Division III combines with NASPA 
to combat alcohol abuse on campus

By Gary Brown
NCAA.org

The adage of death and taxes being the only certainties in life could probably take on a third conviction if it was up to presidents and chancellors – and that is that college students in the main like to drink.

Story highlights

  • Division III is partnering with NASPA, the national association of student affairs administrators, on a comprehensive approach to alcohol-use education.
  • Division III presidents asked for more concentration on alcohol abuse rather than devote funds to a mandatory, year-round drug-testing program.
  • Two working groups – one on content and another on delivery – have met to develop a pilot program to be launched this fall.

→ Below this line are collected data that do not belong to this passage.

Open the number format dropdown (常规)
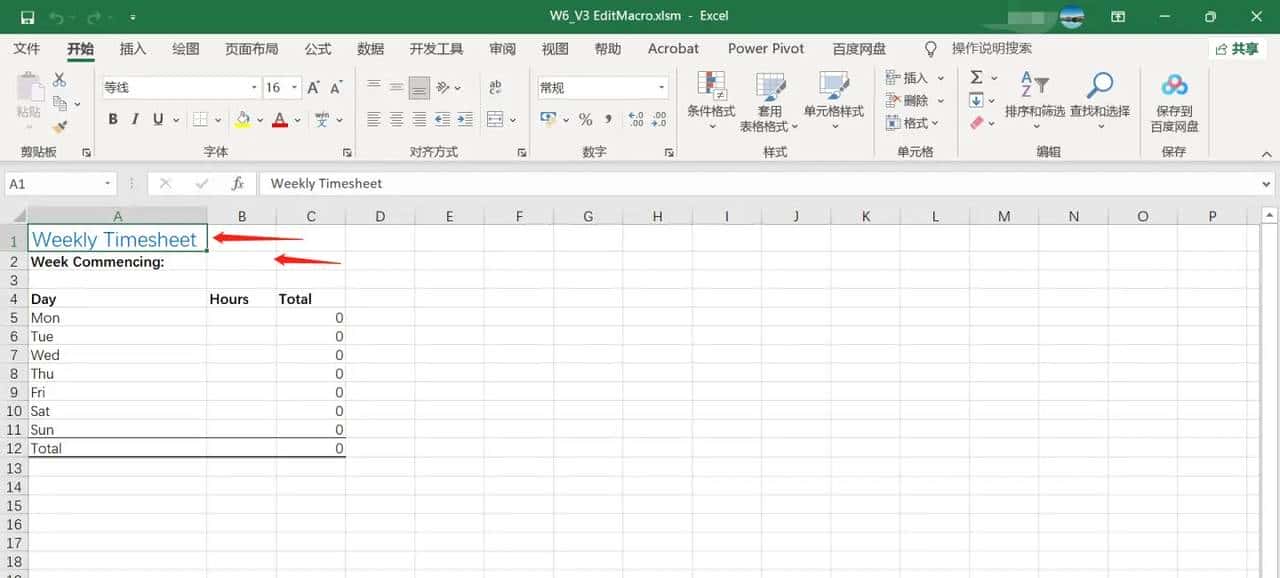Image resolution: width=1280 pixels, height=578 pixels. (661, 88)

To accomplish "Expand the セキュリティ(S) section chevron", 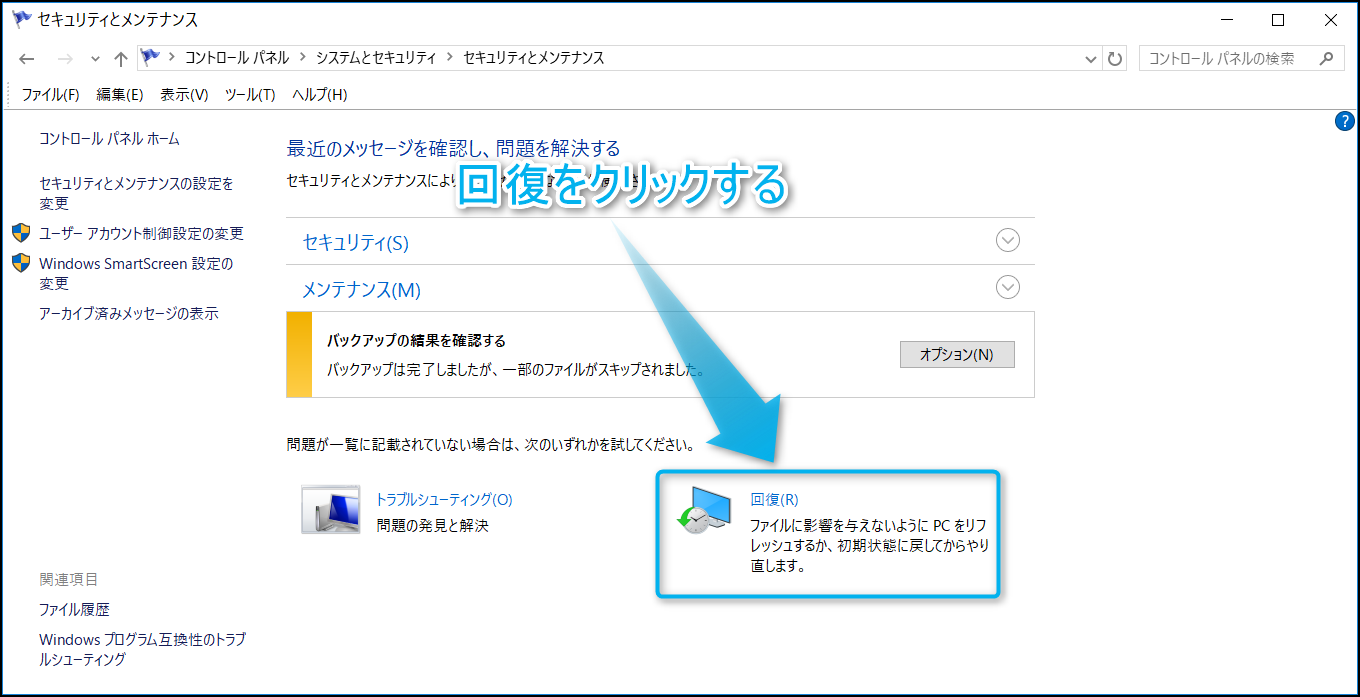I will click(1008, 241).
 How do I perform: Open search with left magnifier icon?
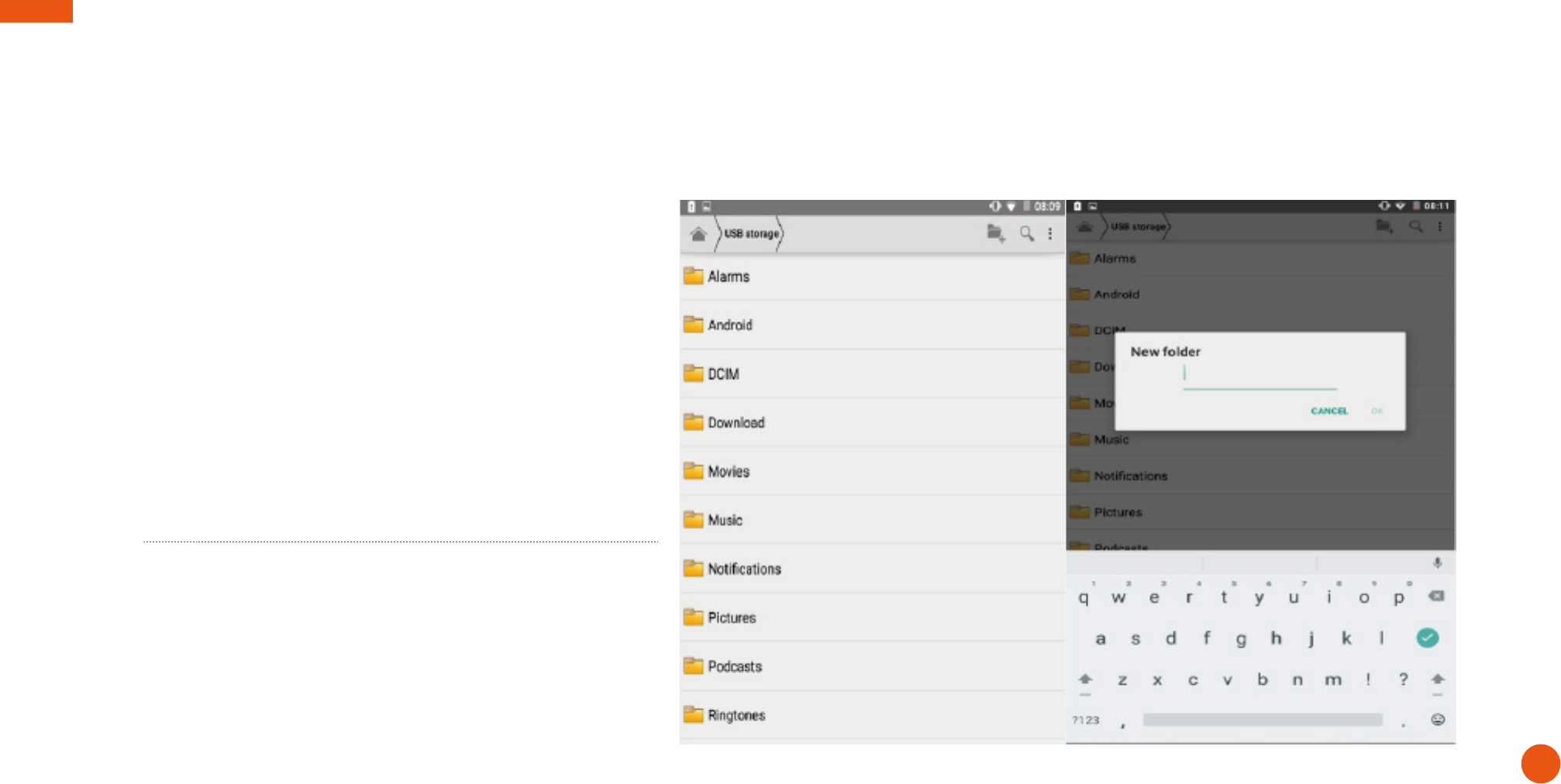pyautogui.click(x=1027, y=233)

At least that’s what a lot of leaders say certainly is occurring on their campuses, and they’d like to have something done about it. During a recent discussion among about 50 presidents and chancellors of Division III schools regarding whether to implement a national, year-round drug-testing program in that division, they said they’d rather keep the drug-testing program relegated to championships and devote more resources to mitigating alcohol misuse.

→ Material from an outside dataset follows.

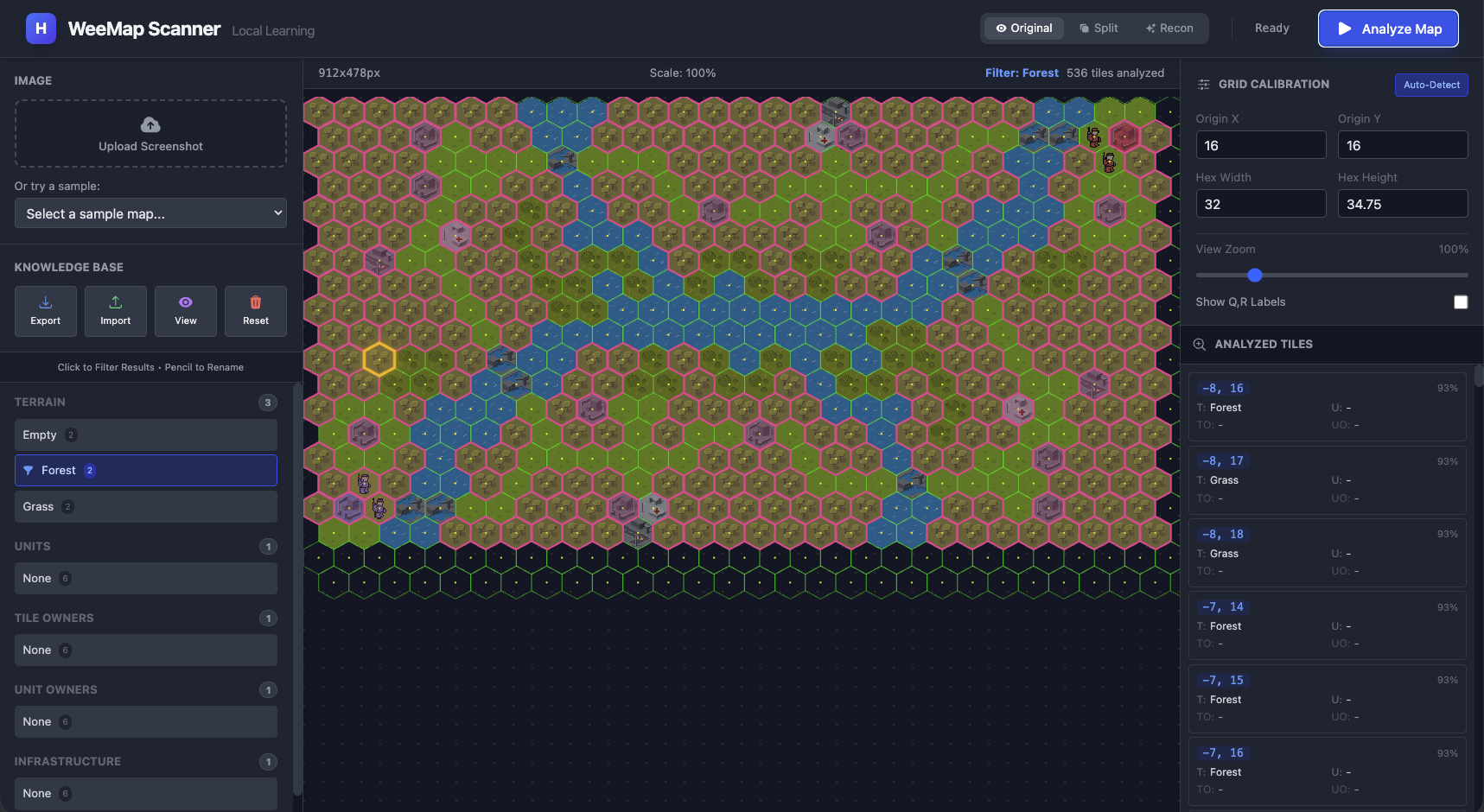Image resolution: width=1484 pixels, height=812 pixels.
Task: Open the View knowledge base eye icon
Action: tap(186, 302)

As a result, Division III is now developing an innovative program that tackles such substance-abuse challenges on college campuses. And while that kind of intervention isn’t unprecedented, this particular version is noteworthy because of its collaborative approach between athletics and student affairs.

The NCAA-funded partnership with NASPA (an association of student affairs administrators in higher education) is the first of its kind designed to develop educational and intervention programming that is effective for students and student-athletes alike. The initiative came to be when the Division III Presidents Council, after a two-year drug education and testing pilot and feedback from the Division III membership, opted not to fund a year-round drug-testing program for individual schools and conferences but instead develop a broader educational approach that incorporates more campus-wide energy.

Two representative working groups already have been busy designing programs and delivery tactics. One includes about a half dozen national experts in the field of alcohol misuse prevention and intervention who will advise on what the content of the program should be, based on empirical evidence on what works and what doesn’t. The other group comprises about a dozen representatives from Division III schools – from coaches and student-athletes to vice presidents and professors – who will recommend how that content should be delivered on campuses.

The project also includes a steering committee composed of leadership from the NCAA and NASPA.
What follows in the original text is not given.